I was out of town last week, and tried my best to continue being calorie conscious. This morning I am back to counting as best as I can because I have had such good success. I did weigh myself this morning, and it was right where it has liked to be. Not bad for a week out of town and not counting!
In case you didn't read the Spring thread, I am counting calories to try to stay in the recommended amount to maintain weight for my size and activity level. And it's hard! 2000 calories leaves me hungry, and I've lost some excess pounds in the process. Most days I hit around 2300 and I feel better. I'm not even "dieting", and I am shocked at how hard it is, and surprised at how great the results are.

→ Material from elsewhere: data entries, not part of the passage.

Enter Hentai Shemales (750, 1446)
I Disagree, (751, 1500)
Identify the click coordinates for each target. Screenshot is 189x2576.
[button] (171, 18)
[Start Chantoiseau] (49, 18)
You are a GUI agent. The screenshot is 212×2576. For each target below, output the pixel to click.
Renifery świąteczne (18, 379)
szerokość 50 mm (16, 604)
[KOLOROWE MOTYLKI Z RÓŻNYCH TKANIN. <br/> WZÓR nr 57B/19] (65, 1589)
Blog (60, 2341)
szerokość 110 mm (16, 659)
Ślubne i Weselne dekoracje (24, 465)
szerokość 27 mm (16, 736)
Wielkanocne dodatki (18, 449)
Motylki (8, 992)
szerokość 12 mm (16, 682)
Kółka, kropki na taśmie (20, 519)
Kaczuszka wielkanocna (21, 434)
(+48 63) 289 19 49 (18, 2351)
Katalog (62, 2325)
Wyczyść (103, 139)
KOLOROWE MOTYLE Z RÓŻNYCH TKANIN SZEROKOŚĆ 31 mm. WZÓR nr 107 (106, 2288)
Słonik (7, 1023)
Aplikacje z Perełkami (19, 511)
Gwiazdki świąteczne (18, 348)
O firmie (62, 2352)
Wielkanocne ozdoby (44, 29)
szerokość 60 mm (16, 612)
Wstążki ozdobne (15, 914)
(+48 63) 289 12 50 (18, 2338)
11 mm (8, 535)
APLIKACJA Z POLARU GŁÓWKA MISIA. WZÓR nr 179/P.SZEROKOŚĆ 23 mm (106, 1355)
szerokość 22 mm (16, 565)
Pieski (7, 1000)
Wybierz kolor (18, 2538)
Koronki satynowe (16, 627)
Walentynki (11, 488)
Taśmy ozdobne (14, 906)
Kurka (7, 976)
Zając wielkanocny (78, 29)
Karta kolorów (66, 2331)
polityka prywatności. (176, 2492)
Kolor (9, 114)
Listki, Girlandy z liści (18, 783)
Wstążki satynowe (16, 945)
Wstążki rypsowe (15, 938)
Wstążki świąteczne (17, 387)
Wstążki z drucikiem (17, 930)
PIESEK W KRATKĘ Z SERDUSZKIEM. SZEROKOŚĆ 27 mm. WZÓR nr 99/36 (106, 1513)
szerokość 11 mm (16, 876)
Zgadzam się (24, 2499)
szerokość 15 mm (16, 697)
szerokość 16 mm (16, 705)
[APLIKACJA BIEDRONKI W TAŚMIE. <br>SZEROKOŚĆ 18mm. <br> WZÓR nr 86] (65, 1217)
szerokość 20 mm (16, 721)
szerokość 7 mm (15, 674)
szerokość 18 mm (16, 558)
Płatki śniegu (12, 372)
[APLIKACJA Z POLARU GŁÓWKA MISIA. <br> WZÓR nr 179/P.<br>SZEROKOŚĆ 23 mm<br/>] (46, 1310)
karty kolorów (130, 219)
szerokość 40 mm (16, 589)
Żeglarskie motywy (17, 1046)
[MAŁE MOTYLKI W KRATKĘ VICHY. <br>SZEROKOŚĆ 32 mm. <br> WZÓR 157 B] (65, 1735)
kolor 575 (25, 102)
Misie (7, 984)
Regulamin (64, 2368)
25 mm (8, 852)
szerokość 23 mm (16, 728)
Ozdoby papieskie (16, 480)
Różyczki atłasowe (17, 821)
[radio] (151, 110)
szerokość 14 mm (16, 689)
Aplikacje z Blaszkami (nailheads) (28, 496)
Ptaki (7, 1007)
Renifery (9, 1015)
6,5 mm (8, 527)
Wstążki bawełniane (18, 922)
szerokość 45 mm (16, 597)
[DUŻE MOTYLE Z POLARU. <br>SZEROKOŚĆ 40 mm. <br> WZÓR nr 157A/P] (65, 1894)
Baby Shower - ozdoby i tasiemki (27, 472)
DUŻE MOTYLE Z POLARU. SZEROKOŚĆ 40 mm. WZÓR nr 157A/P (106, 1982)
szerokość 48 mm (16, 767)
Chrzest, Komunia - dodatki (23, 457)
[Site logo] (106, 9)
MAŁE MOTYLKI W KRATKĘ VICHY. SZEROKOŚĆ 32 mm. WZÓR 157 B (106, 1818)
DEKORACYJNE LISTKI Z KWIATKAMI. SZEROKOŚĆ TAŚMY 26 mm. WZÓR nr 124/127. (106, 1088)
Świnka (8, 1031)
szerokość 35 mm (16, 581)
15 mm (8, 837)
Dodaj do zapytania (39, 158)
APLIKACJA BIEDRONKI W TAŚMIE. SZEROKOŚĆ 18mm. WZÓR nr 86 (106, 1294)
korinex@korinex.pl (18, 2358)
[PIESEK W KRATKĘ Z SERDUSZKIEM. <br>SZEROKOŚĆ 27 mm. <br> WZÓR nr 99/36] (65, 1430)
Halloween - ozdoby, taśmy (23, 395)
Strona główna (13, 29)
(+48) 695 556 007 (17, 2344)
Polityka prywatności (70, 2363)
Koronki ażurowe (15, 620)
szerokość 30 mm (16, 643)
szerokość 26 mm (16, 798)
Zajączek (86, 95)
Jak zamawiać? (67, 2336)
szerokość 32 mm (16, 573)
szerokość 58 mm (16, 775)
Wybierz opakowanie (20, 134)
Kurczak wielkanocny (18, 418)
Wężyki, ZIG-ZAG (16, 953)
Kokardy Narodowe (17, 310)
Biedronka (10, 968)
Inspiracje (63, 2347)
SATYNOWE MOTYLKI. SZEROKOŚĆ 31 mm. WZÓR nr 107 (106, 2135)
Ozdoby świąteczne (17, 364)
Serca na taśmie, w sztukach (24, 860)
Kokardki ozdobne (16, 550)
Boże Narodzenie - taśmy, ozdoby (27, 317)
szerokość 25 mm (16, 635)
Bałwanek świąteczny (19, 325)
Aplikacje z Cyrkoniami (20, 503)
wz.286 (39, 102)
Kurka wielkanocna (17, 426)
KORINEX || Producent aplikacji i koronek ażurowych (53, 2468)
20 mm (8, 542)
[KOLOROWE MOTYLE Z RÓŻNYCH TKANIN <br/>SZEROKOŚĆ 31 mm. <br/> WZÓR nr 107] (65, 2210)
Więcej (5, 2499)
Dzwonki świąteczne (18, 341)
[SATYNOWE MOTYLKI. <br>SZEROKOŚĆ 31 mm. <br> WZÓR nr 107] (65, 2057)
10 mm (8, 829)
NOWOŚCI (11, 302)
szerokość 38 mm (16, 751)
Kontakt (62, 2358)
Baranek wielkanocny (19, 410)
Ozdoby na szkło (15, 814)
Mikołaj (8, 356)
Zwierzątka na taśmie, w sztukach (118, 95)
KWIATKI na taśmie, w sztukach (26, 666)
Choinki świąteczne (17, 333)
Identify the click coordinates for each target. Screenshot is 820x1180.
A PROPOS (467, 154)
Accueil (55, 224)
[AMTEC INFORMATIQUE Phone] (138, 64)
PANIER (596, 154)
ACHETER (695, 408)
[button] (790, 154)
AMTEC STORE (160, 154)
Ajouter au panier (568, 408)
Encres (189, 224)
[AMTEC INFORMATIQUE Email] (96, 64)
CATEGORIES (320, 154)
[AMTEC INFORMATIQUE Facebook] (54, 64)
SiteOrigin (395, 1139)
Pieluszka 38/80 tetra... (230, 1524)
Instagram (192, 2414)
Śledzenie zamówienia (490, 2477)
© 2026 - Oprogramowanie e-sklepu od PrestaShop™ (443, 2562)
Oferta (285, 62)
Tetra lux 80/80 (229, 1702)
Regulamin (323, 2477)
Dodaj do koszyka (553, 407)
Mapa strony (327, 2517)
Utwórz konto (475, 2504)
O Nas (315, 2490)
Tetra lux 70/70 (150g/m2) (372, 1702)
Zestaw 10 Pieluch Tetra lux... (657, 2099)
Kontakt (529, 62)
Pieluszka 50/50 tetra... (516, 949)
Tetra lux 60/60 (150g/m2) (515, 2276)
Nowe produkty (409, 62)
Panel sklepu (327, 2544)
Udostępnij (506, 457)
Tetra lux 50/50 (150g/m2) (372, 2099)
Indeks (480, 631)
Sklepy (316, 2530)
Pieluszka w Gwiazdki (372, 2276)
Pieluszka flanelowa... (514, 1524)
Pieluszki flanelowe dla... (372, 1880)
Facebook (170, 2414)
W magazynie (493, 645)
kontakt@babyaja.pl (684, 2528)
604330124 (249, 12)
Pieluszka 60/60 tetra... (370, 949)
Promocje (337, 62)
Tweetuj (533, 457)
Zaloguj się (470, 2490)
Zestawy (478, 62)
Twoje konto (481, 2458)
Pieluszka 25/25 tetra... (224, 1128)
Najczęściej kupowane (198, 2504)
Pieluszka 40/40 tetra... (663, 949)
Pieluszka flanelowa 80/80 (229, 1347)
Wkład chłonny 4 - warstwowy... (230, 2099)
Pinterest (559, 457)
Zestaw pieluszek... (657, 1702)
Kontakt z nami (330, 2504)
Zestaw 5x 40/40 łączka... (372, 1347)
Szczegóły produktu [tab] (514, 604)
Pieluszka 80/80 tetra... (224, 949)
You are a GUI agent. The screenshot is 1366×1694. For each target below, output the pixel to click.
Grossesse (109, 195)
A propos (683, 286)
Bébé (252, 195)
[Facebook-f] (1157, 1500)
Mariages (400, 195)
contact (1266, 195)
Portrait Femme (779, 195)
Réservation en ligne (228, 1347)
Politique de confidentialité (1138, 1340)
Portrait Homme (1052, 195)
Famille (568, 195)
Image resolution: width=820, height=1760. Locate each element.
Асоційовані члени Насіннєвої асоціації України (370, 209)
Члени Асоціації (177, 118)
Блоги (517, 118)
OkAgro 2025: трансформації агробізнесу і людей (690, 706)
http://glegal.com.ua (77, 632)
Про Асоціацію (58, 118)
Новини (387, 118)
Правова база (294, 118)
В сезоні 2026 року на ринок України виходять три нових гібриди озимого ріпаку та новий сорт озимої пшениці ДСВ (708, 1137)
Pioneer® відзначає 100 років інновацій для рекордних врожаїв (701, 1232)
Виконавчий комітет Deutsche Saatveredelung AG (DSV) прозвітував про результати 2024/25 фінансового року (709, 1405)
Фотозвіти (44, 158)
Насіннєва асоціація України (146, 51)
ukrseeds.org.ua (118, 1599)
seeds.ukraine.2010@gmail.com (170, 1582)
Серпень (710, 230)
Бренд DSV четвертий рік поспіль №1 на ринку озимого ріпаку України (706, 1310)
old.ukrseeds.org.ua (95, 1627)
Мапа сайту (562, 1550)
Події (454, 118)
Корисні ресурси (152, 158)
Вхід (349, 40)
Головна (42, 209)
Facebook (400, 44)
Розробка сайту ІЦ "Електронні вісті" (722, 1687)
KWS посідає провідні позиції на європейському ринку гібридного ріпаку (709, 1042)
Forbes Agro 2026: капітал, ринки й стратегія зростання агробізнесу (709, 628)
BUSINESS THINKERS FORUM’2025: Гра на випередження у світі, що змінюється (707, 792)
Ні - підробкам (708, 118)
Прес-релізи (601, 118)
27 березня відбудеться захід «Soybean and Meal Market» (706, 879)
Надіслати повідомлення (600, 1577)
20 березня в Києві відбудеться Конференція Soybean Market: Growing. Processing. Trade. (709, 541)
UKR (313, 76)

At this point, after two weeks, my body is fairly well "reset". I can often feel just a little hungry without having my brain harangue me to eat immediately, and it has learned to eat enough to satisfy but not fill up, or to fill up and then wait long enough to digest fully. It really puts you in touch with what your body is asking for, and not what your brain is begging for.
But reverting back to old ways is so easy, which is why I am continuing.
I've dropped dairy, at least for a while. I had a mocha for the first time in a long while-- with plain milk rather than half-n-half or cream. It's amazing how bad it made me feel. I know I have a lactose sensitivity but thought I'd learn enough of the intricacies of how my body reacts to get away with yogurt and most cheese, etc. But that day I felt so bad I remembered how bedraggled I felt before I discovered how many food allergies I had and how much better I felt when I eliminated them. It's time to throw off dairy and see if that affects my motivation levels, which are often in the pits.
Which is the weight I feel because of anxiety, and which is the weight I feel caused by my body trying to kick off food it doesn't like? I'm hoping to find out.
This morning I had a bowl of quinoa, plain, "lite" coconut milk, raspberries and 2 tsp brown sugar. It was pretty tasty, and I didn't really miss my yogurt and frozen berries. I can't have quantities of any milk substitutes, so eliminating dairy is about eliminating all those foods that rely on it, and this morning I had my coffee black. Coconut milk is often indigestible, but a few tablespoons on my quinoa wasn't too much. (AND, the total for breakfast is a tiny bit less than what my usual breakfast was. Those tiny reductions start adding up!)
I don't have a particular goal for this season. I'm hoping to see 130 one morning, but I look good and feel good and it is not too difficult to maintain this weight, so I need not to obsess that it's still a bit heavy for my frame. Whatever. I'm doing great. I need to keep doing great-- that is my challenge.